11/05/11-  Começa hoje, em diversos países, o movimento “Década de Ação pela Segurança no Trânsito 2011-2020”, promovido pela Organização Mundial de Saúde, com o objetivo de reduzir lesões e mortes por acidentes. O Departamento Científico (DC) de Segurança da Criança e do Adolescente da SBP apóia a iniciativa e seu presidente, dr. Aramis Lopes Neto, lembra que os acidentes de trânsito são a principal causa de óbito entre crianças e adolescentes de cinco a 14 anos, ultrapassando as doenças em geral e até mesmo as situações de violência. Entre as mortes acidentais, as causadas no trânsito respondem por mais de 50%, acometendo principalmente crianças, adolescentes, adultos jovens e idosos.

Além disso, o presidente do DC de Segurança salienta que “os recursos de proteção a pedestres não são eficazes e não há sistemas de vigilância e medidas punitivas capazes de inibir a imprudência dos motoristas em geral. Por isso, os atropelamentos causam a maioria das mortes no trânsito e entre as vítimas já estão crianças de um a quatro anos de idade. Entre os jovens de 15 a 29 anos, crescem assustadoramente os registros de mortes de motociclistas, consequência não apenas do aumento da circulação desse tipo de veículo, como também da falta de vigilância quanto ao uso de equipamentos de segurança adequados e de regulamentações específicas para esse meio de transporte”.

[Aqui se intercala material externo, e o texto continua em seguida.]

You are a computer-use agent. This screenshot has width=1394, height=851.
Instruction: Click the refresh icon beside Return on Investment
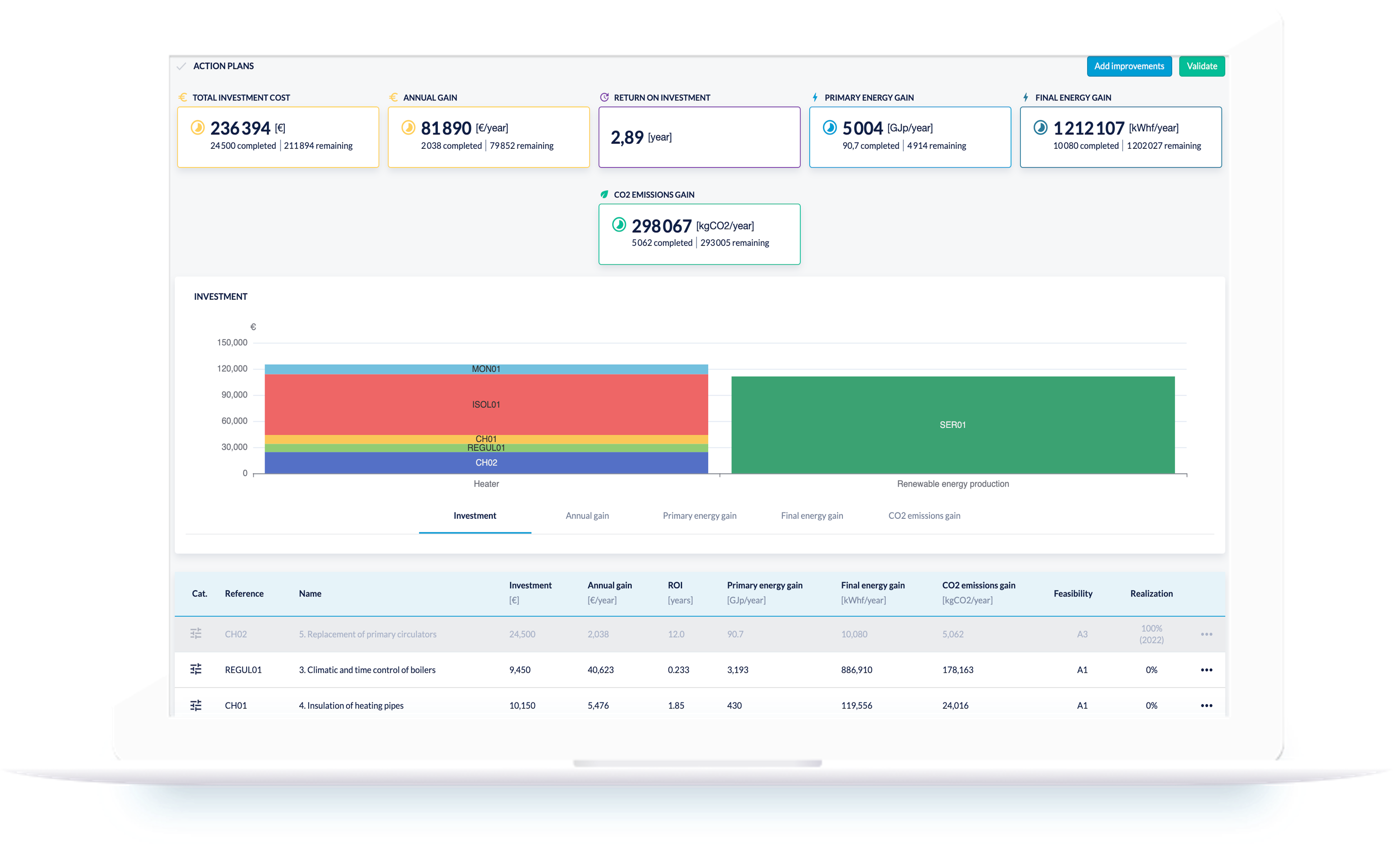(604, 97)
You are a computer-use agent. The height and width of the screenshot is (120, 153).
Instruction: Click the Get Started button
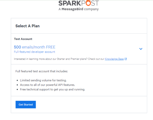click(26, 105)
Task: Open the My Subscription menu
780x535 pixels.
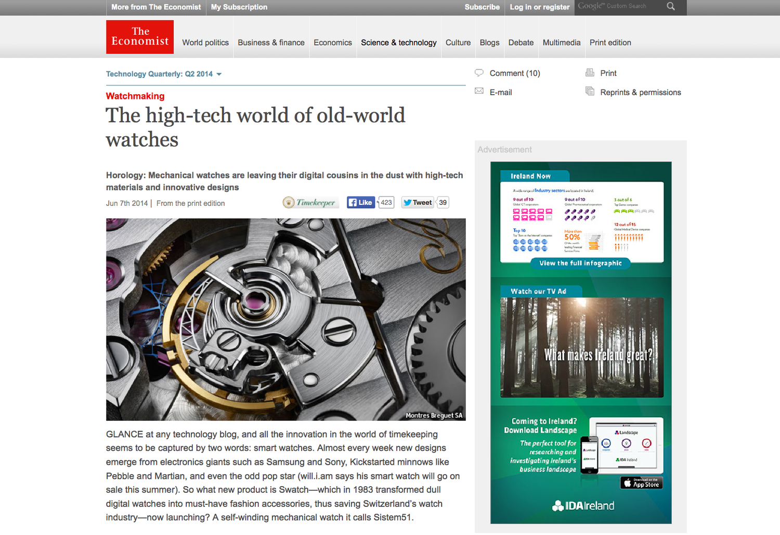Action: click(x=239, y=7)
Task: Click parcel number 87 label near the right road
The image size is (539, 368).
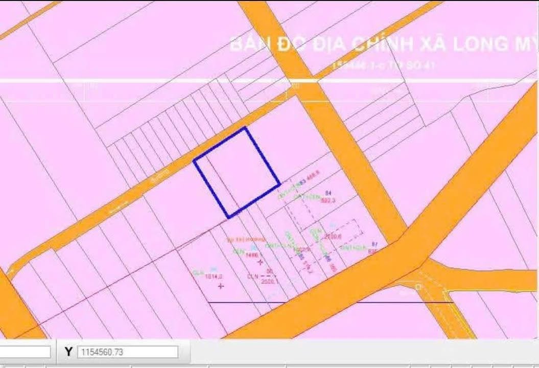Action: click(x=374, y=244)
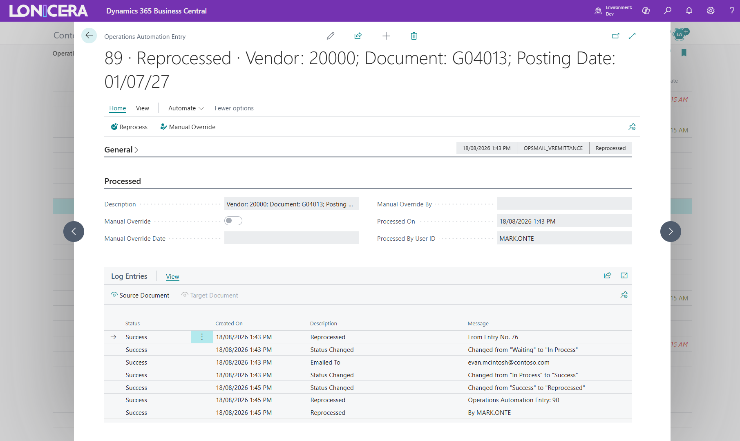Open the search magnifier icon
Viewport: 740px width, 441px height.
point(667,11)
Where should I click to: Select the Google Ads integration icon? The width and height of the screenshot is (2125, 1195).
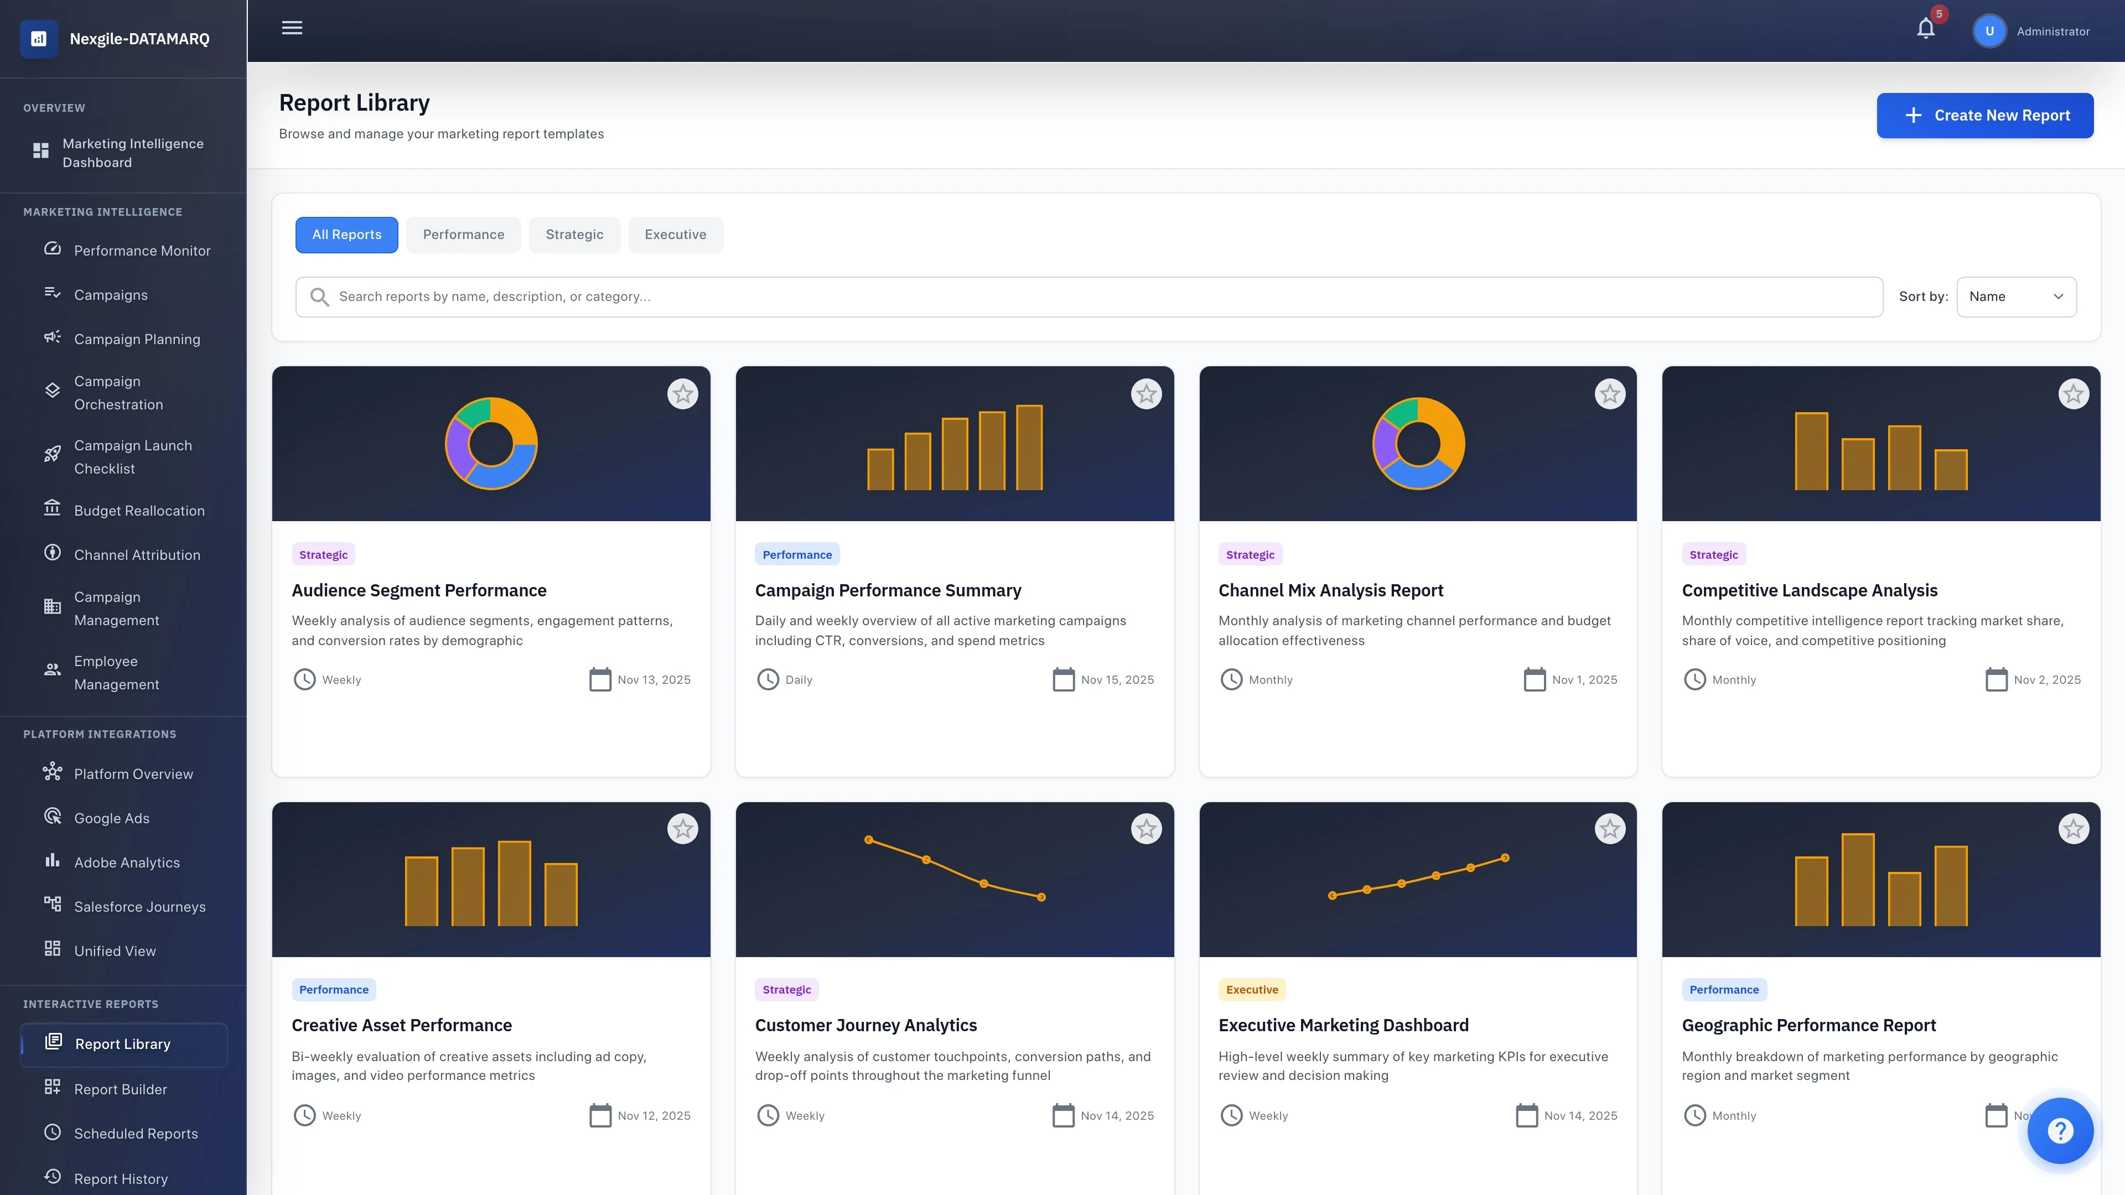tap(53, 816)
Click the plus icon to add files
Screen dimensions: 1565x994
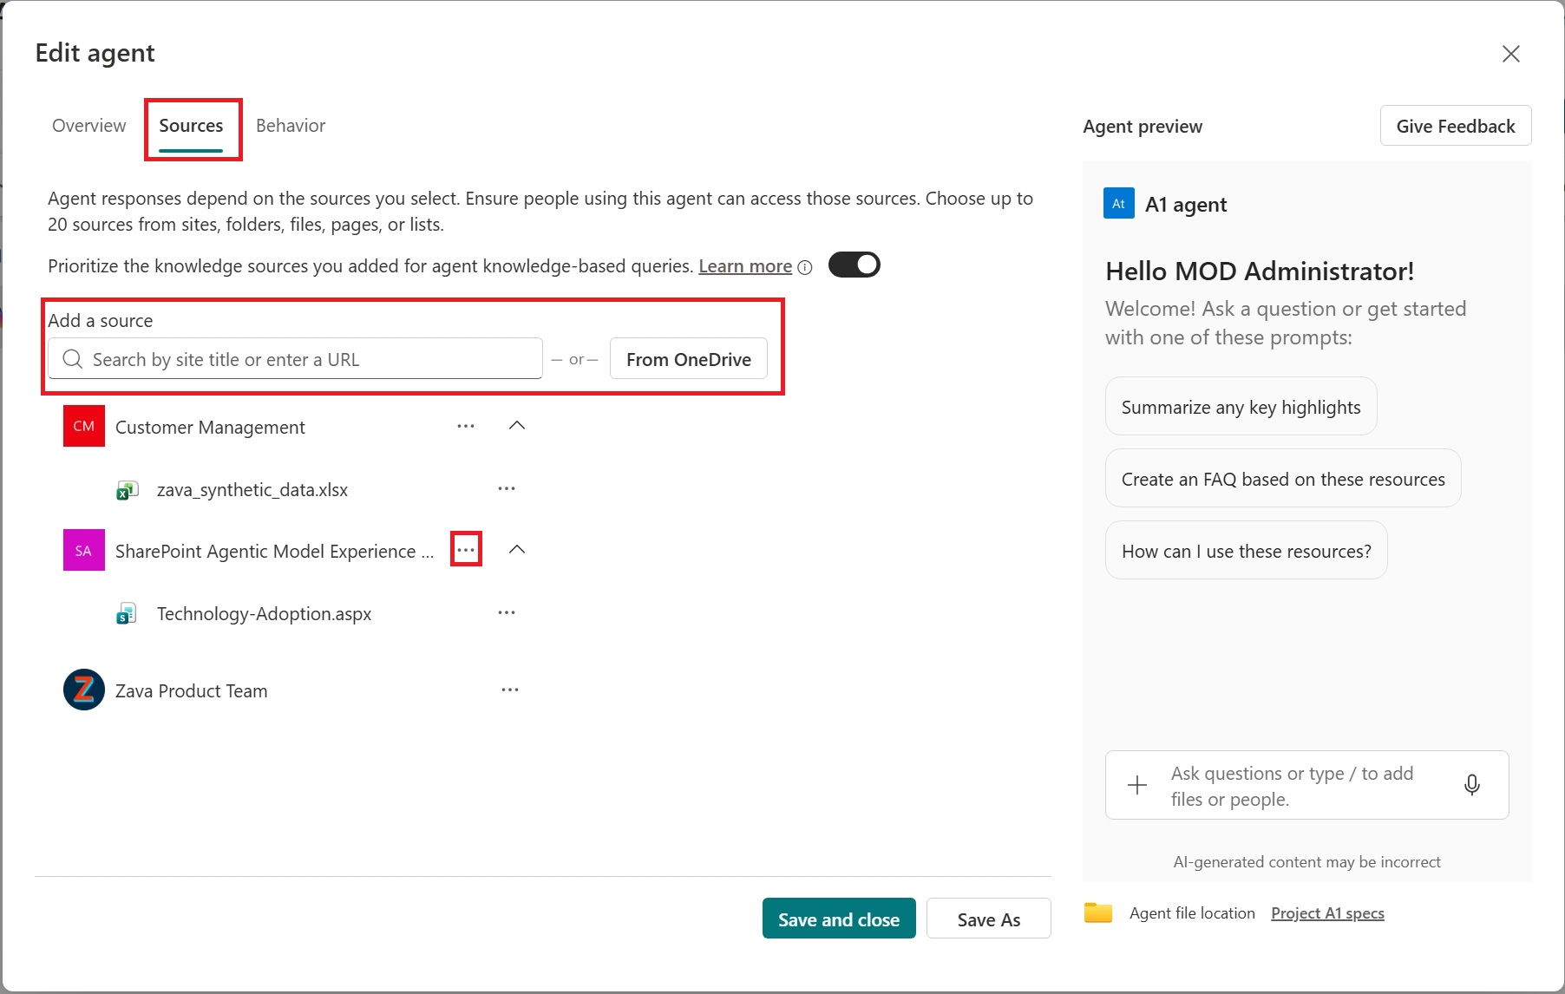(x=1136, y=785)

O Departamento Segurança da SBP defende a criação, aperfeiçoamento e aplicação efetiva das medidas voltadas à prevenção e redução da mortalidade e danos causados por acidentes de trânsito.  São considerados prioritários para a proteção de crianças e adolescentes a obrigatoriedade do uso de capacetes, cintos de segurança, assentos restritivos adequados a cada idade e a acomodação sempre no banco traseiro dos veículos.

“Cabe ressaltar a necessidade de medidas gerais, voltadas para a exigência do respeito às leis de trânsito, em particular o impedimento da direção sob efeito de álcool, além de outras ações imprudentes, que devem ser reprimidas com veemência, com base em legislação que proteja as vítimas em potencial.  Novas medidas para maior segurança de pedestres, motociclistas e ciclistas – ao invés do olhar voltado unicamente aos motoristas e passageiros –, tornaram-se prioritárias, diante do fato de que vem desse grupo mais de 50% das vítimas fatais no trânsito”, ressalta também o dr. Aramis.

São fundamentais também “providências voltadas para a adequação dos serviços de atendimento  de emergência, tanto no local do acidente, quanto no ambiente hospitalar. A disponibilidade de atenção especializada para crianças e adolescentes vitimados, com profissionais treinados e equipamentos específicos, permite a melhor recuperação e a minimização das lesões decorrentes dos traumatismos adquiridos no acidente”, conclui.